Wolfheart (The Shady Gully Series Book 2) by Hallie Lee
I voluntarily reviewed a complimentary copy of this book which I received from the author. All views expressed are only my honest opinion.
The much anticipated second book in The Shady Gully Series picks up five years after Paint Me Fearless, Hallie Lee’s Best-Selling debut novel. Book 2 begins the morning after a torrential storm upends Shady Gully, and its citizens wake to the news that Wolfheart’s beloved sister, Peony, has been brutally murdered.
WOLFHEART…earned his reputation as the town low life in Book 1, inciting unrest and corrupting the youth with his home-grown product and signature scowl. But now, it’s five years later, and the scoundrel from across the creek is an upstanding citizen, a church-streamer, and a doting brother and uncle. Or is he?

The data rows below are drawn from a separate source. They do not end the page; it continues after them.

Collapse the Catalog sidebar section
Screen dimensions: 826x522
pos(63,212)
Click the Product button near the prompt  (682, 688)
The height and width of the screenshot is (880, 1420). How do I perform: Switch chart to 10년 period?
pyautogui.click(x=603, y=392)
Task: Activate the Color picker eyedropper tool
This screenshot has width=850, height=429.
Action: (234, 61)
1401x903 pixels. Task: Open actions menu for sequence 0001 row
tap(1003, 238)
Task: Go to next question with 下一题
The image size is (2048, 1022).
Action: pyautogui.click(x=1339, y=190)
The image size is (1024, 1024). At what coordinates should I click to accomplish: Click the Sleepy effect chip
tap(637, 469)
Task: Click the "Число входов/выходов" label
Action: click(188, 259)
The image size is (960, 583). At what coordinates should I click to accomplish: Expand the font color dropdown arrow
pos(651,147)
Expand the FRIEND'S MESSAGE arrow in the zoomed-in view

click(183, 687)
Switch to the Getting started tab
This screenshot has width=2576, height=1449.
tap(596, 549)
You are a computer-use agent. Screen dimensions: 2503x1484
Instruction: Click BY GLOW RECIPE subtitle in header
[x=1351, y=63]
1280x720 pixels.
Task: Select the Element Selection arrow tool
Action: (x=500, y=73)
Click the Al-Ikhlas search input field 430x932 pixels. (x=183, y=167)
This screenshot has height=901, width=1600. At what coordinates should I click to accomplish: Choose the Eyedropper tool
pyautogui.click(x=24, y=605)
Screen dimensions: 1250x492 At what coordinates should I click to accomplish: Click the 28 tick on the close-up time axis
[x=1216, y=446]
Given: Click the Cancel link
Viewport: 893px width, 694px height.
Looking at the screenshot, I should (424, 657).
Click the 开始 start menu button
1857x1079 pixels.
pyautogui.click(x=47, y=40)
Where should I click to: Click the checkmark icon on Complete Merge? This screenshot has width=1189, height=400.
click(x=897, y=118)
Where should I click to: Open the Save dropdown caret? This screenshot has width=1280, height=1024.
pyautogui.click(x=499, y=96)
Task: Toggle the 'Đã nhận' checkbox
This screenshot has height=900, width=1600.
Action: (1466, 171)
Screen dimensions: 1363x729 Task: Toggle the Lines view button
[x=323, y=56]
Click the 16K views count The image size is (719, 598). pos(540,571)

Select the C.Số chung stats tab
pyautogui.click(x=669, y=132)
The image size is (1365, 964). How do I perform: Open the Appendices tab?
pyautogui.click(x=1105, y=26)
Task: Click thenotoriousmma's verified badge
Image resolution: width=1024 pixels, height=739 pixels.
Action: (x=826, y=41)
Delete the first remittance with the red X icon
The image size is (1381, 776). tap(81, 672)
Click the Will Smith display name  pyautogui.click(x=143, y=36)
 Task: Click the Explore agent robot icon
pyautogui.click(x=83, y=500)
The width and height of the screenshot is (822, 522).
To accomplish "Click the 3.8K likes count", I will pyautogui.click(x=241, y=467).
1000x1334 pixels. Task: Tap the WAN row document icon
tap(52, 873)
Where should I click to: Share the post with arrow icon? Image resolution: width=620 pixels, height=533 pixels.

Desi and Lenny’s eldest son, feels responsible for Shady Gully. Always the serious one, Luke carries the weight of the town’s progress—or lack thereof—on his tense shoulders. Even as the community rolls their eyes as he expounds incorporation, Luke is determined to present Shady Gully with the amenities it deserves.
Inherited the job when the last ornery official went and had a heart attack. Reluctant to trade his easy life of coasting to one of accountability, Ricky is surprised to find that the office gives him purpose.
As the fates of these three uncompromising and principled men collide, another body is discovered, and Shady Gully explodes in chaos and violence. When Wolfheart is finally led away in handcuffs, he has only one thought:
How can he protect his niece and her daughter from the same fate as his sister?
When I read page 1 of Wolfheart I knew that I had really missed out by not reading the first book in the series. I was immediately lost when I started reading about the huge list of characters in this book. After the first chapter, the plot started to appear and everything started to make sense. The culture of the small village of Shady Gully was unique and learning about the two sides of the town was necessary to understand the story.
The Creek people were the Native American/Cajun people who kept to themselves. They didn’t want to assimilate and didn’t trust the white people who lived in the other half of the small Louisiana town. They had their old ways of medicine and had many native superstitions and spiritual beliefs. The most respected man in the Creek side was Wolfheart.
The reader is left wondering what did Wolfheart do after reading the beginning of the book. As the book goes on the reader understands more and more about the cast of characters. The full explanation of the secrets and plot doesn’t come clear until the end of the book. Each chapter is told from the voice of a different character, so the reader can see all the problems in the town from a specific perspective. This is very interesting.
I loved how Wolfheart’s past of being a person who was into drugs and bad behavior changed when he met God. Even the characters who went to their local Catholic church continued to hold onto Native Spiritual traditions and beliefs. They combined their old beliefs with the Biblical beliefs. There is discussion of immorality with an underage girl and violence.